*Set task*:
Rescale everything from the line containing "Viewport: 1024px width, 640px" down to the line containing "tap(166, 101)", both included. Keep the wording of the items unchanged, multiply only the coordinates in the answers by 0.85 and round them to whole numbers with halves rounded up, and leave the pictures out.

*Given data*:

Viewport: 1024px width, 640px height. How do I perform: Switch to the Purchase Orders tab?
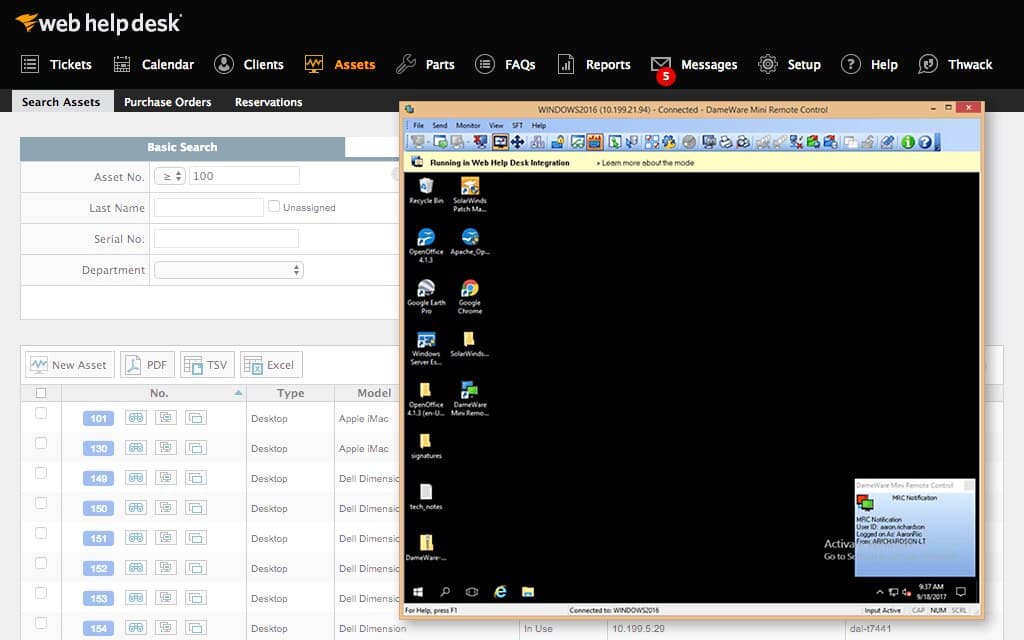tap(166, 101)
---
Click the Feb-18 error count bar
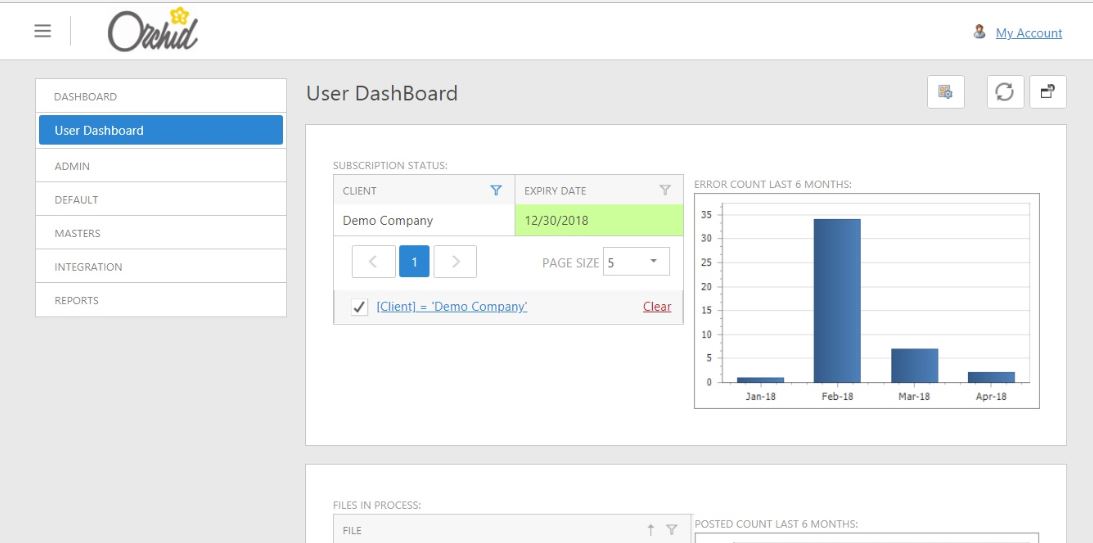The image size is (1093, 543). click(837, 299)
---
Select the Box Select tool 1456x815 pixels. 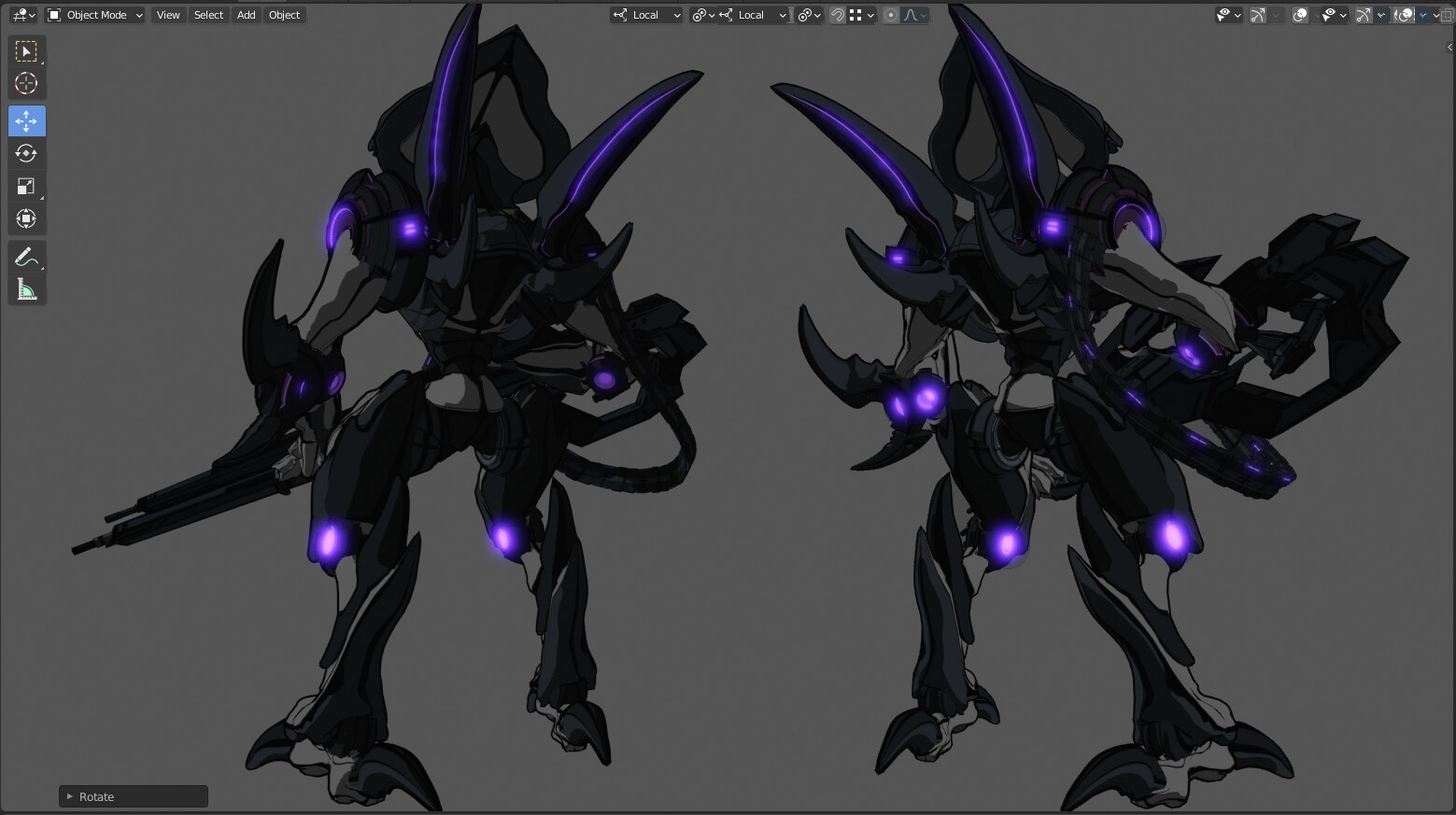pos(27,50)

*Written solution*:
Viewport: 1024px width, 640px height. How do I perform: Switch to the Purchase Orders tab?
tap(141, 86)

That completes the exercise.